Sesungguhnja sedjak masih disebut bahasa Melajoe (bahasa Belandanja het Maleis), bahasa Indonesia sudah selalu hidup bersama dengan bahasa2 lain. Bukan hanja dengan bahasa daerah, tapi djuga dengan bahasa Belanda. Dibesarkan oleh kakek dan nenek di Malang, Djawa Timur, pada 1960an dan 1970an, waktu itu saja hidup dalam tiga bahasa: bahasa Belanda, bahasa Djawa, dan bahasa Indonesia. Kakek-nenek berbitjara dalam bahasa Belanda, maklum mereka dididik dalam sekolah berbahasa Belanda dan kemudian bekerdja sebagai guru pada zaman pendjadjahan di sekolah jang djuga berbahasa Belanda. Mungkin waktu ketjil saja lebih dahulu berbitjara bahasa Belanda ketimbang bahasa Djawa. Jang djelas kakek-nenek mengadjari saja berbahasa Belanda, bukan hanja setjara lisan, melainkan djuga tulisan. Bahasa Djawa saja peroleh dari pergaulan se-hari2, tapi bahasa Indonesia baru saja peroleh di sekolah. Hidup dalam tiga bahasa itu, saja djuga beladjar untuk tidak mentjampur aduk ketiganja. Bahasa Belanda hanja saja gunakan untuk berbitjara dengan kakek dan nenek, djuga dengan beberapa teman mereka. Bahasa Djawa jang semula hanja saja gunakan dalam pergaulan se-hari2, achirnja saja peladjari djuga di sekolah, selain bahasa Indonesia. Nenek terutama menegaskan bahwa saja harus menggunakan ketiganja setjara terpisah, tidak boleh tjampur aduk, karena mereka jang berbahasa Djawa dan bahasa Indonesia biasanja tidak paham bahasa Belanda. Di sekolah saja kemudian djuga beladjar bahasa Inggris (mulai kelas V SD) dan bahasa Djerman (mulai kelas I SMA). Para guru bahasa2 itu selalu menekankan kami harus berbahasa Inggris atau Djerman dengan baik, tidak boleh mentjampurinja dengan bahasa2 lain. Kalau tjampur2 bahasa dilakukan, maka itu berarti pelakunja belum fasih, dia harus beladjar lebih radjin lagi.

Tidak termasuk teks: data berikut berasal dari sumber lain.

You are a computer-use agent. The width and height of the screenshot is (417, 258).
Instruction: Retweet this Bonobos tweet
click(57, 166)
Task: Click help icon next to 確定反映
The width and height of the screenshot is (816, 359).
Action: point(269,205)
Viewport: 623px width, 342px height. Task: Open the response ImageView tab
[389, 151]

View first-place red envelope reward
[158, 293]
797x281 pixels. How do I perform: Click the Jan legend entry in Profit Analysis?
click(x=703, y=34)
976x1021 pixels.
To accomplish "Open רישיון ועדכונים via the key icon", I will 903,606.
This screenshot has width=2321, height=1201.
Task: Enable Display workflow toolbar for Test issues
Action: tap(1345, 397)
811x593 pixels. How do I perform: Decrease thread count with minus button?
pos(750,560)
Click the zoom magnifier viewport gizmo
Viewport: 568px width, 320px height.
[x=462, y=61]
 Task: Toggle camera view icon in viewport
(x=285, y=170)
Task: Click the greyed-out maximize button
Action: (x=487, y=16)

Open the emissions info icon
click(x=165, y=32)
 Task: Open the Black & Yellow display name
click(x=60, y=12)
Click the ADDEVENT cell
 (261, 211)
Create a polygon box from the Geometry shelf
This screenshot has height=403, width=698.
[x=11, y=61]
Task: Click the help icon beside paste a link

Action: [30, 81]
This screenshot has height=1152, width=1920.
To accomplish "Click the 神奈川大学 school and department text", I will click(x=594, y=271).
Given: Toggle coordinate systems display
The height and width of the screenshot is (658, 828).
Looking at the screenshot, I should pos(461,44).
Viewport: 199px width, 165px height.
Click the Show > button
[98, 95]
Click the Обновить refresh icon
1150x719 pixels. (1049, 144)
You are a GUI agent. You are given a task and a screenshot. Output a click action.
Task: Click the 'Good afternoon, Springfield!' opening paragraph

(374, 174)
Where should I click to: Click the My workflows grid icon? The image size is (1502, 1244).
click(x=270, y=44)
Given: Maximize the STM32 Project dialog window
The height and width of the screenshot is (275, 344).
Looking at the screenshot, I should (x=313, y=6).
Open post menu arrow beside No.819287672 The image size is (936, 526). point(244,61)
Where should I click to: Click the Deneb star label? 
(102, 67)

Saja sepenuhnja sadar bahwa kemampuan saja berbahasa Belanda adalah perketjualian. Djangankan generasi saja, generasi guru saja sadja sudah tidak lagi berbahasa Belanda. Memang ada perketjualian, jaitu beberapa generasi muda Indo, mereka jang berdarah tjampuran Indonesia Belanda. Semasa ketjil dulu, paling sedikit ada tiga teman sekolah keturunan Indo, dengan mereka saja djuga sering berbahasa Belanda. Bahasa itu baru kami gunakan kalau kami berbitjara sendiri, seandainja bersama teman lain jang tidak berbahasa Belanda kami gunakan bahasa Djawa. Tak pelak lagi, bahasa pendjadjah ini memang semakin sedikit penggunanja. Ketika melandjutkan pendidikan tinggi di Salatiga, Djawa Tengah, pada 1980, ternjata saja masih berkesempatan menggunakan bahasa Belanda. Bukan hanja dengan generasi tua, dan generasi muda berdarah tjampur (ada satu teman Indo di fakultas jang sama dengan saja), tetapi djuga dengan beberapa dosen asing Belanda jang waktu itu bertugas di Salatiga. Bahkan saja sempat mengadjar bahasa Indonesia kepada anak2 seorang dosen Belanda jang pada 1986 datang ke Salatiga. Di balik kesempatan berbahasa Belanda ini saja lihat sendiri penutur bahasa Belanda di Indonesia sudah semakin sedikit. Sebaliknja mereka jang menggunakan bahasa Inggris terus bertambah.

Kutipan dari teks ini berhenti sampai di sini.